Lakers aren’t a reasonable destination for Bucks’ Brandon Jennings

Milwaukee Bucks point guard Brandon Jennings gets past Mavericks power forward Dirk Nowitzki for a layup in a game at Dallas.
(Tony Gutierrez / Associated Press)

Point guard Brandon Jennings has Compton roots and no contract. The Lakers have a 39-year-old point guard in Steve Nash. Could there be a fit in Los Angeles for the Milwaukee Bucks’ restricted free agent?

With the complex rules of the 2011 collective bargaining agreement, the Lakers have almost no chance to pick up Jennings this summer.

There’s no guarantee the Lakers would even pursue Jennings, who has a career field-goal percentage of 39.4% and 35.4% from three-point range -- but for completeness, could they?


The most the Lakers can offer the 6-foot-1, 23-year-old guard is a two-year deal starting at $947,907. Because Jennings is a restricted free agent, the Bucks could match any offer -- and they would be extremely unlikely to let him go at such a discounted price.

Jennings would also be unlikely to desire such a minuscule salary when he can simply accept the Bucks’ qualifying offer of $4.5 million for one year -- before hitting the market next summer as an unrestricted free agent.

Jennings still may re-sign in Milwaukee, or the team may find a more viable partner in a sign-and-trade.

The Lakers won’t be one of them -- they are legally forbidden to acquire a player via sign-and-trade.

Because the team signed center Chris Kaman to a contract Friday, the Lakers are restricted as a team over the tax apron of $75,748,000.

While the team’s payroll is still under the apron at $75.4 million, empty roster spots technically push the Lakers over.

Even if the Lakers tried to make a deal that dropped their payroll under the apron, it’s already too late.

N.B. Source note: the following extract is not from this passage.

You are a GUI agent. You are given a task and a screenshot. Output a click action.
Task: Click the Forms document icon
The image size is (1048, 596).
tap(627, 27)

Once Kaman signed his $3.2-million contract, the team lost its ability to get players through sign-and-trade. Even if Kaman signed for just a single dollar over the veteran’s minimum, the restriction would lock in.

Before Kaman signed, technically a salary-dropping sign-and-trade for Jennings would have been possible if the Lakers fell below the apron after a deal -- but that was probably never a real consideration for the team.

Should Jennings accept the Bucks’ qualifying offer, he gains the ability to block any trade for a full year.

The Lakers are free to try to acquire Jennings via trade after Jan. 15, without the same sign-and-trade restriction. If he is dealt by the Bucks during the season, the team acquiring him does not receive his Bird Rights -- potentially limiting their ability to give Jennings a larger contract next summer.